Potongan hidup itu mengatakan hal yang berbeda, jauh dari apa yang ku bayangkan sebelumnya. Ternyata ia lebih rumit, tak terprediksi, tak terduga. Sepertinya memang itulah karakter hidup. Saat kejutan demi kejutan kita maknai sebagai kebaikan. Maka hanya kebahagiaan yang kita rasa.

Hidup ini sangat rumit, karenanya berpijak pada satu pegangan, menggantungkan diri pada Sang Pencipta adalah sebuah keniscayaan yang harus diambil untuk memperoleh kebahagiaan. Ah, padahal kebahagiaan itu sendiri adalah saat kita memang benar-benar dekat pada-Nya, pada Sang Pemula segalanya, pada temat kembali kita. Maka hidup ini tak lain adalah berjalan dalam bimbingan dan PetunjukNya, atau tak ada tempat sama sekali kecuali kesulitan.

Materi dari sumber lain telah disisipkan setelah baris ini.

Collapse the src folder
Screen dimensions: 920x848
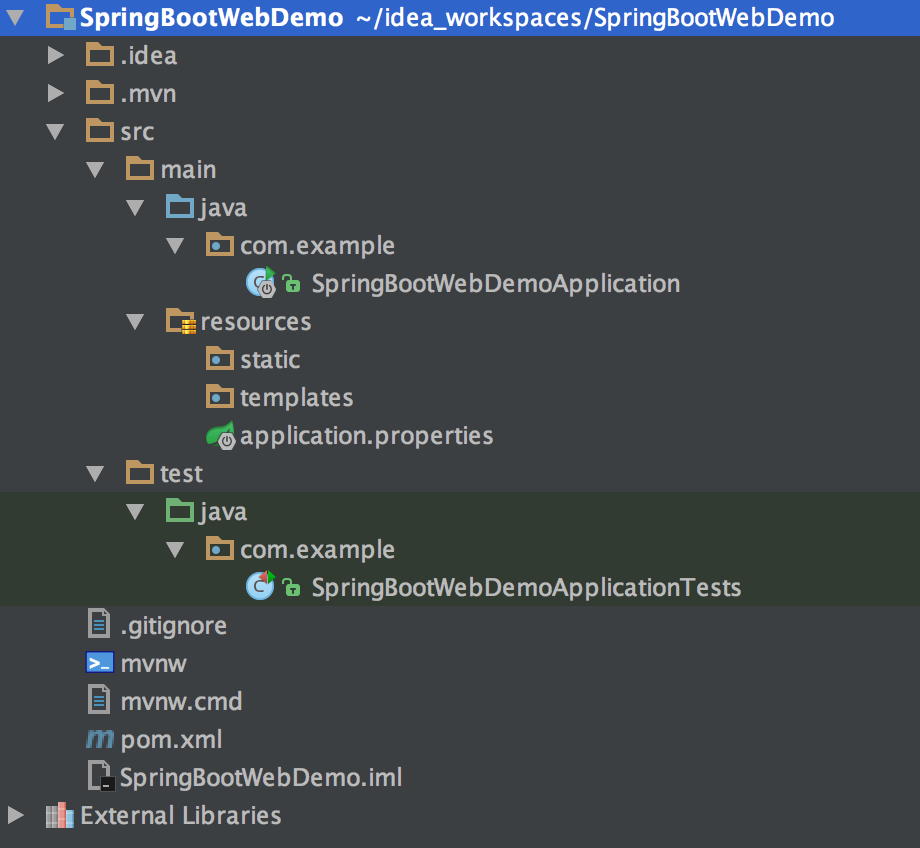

Maka mengingat Allah menjadi hal yang harus dipilih dan dilakukan. Mengingat dalam arti sesungguhnya, memaknai, menghadirkan dalam segala kondisi, pemikiran. Itulah makna dzikrullah. Dan bukankah hanya dengan itu hidup menjadi lebih tenang, hati menjadi tenteram.

Pada kondisi kerumitan itu, kita melihat diri kita memiliki sesuatu, atau beberapa, yang diberikan. Yang telah ada pada diri kita. Apa gunanya? Apa fungsinya? itu yang seharusnya kita gali, inilah makna menggali potensi diri. Kemudian mengembangkannya. Untuk suatu tujuan yang juga berakar pada Sang Pemula Segala dan tempat kembali selamanya, yaitu ibadah kepada Allah.

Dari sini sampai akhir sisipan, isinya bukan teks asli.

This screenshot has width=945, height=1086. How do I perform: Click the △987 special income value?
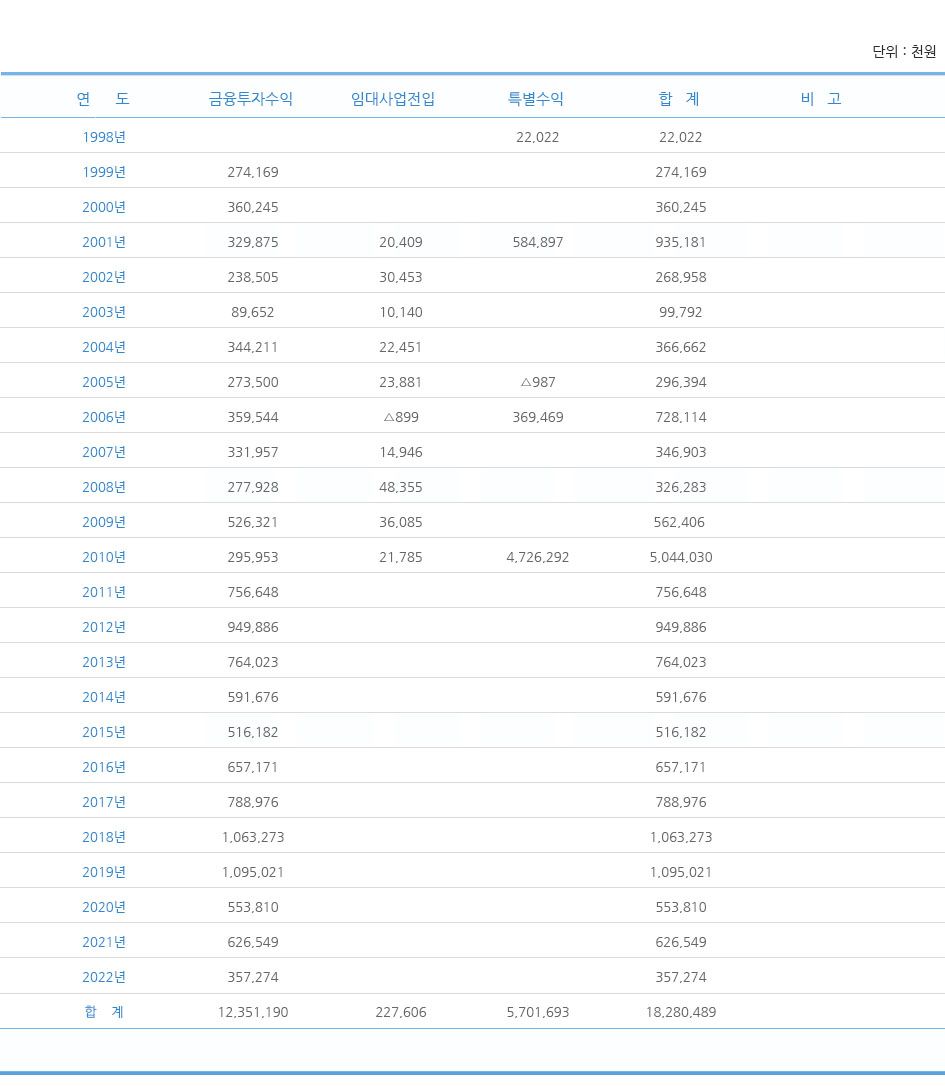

Maka memang sudah keharusan bahwa kita harus menggantungkan segala sesuatunya pada Sang Maha Pemilik Segala. Dan sudah seharusnya kita memiliki sesuatu dalam hidup, yang diberi, yang menjadi bawaan, ini bisa terus kita kembangkan untuk melakukan proses memberi. Diberi kemudian memberi, ah pantaskah kita menginginkan semua dalah hidup ini? Sangat picik…

Lebih baik memberi, karena tidak ada yang akan kita bawa pulang kecuali apa yang sudah kita berikan. Makna hidup adalah mebcari sebanyak-banyaknya hal yang bisa kita berikan untuk mendapatkan ridho Allah. Mencari terus perhatiaanNya, dengan amal-amal, dengan perbuatan, bukan dengan meratapi diri dan berangan-angan. Mari kita songsong hari esok. Ah, betapa indahnya kalimat ini. Selamat Datang 1432 Hijriyah.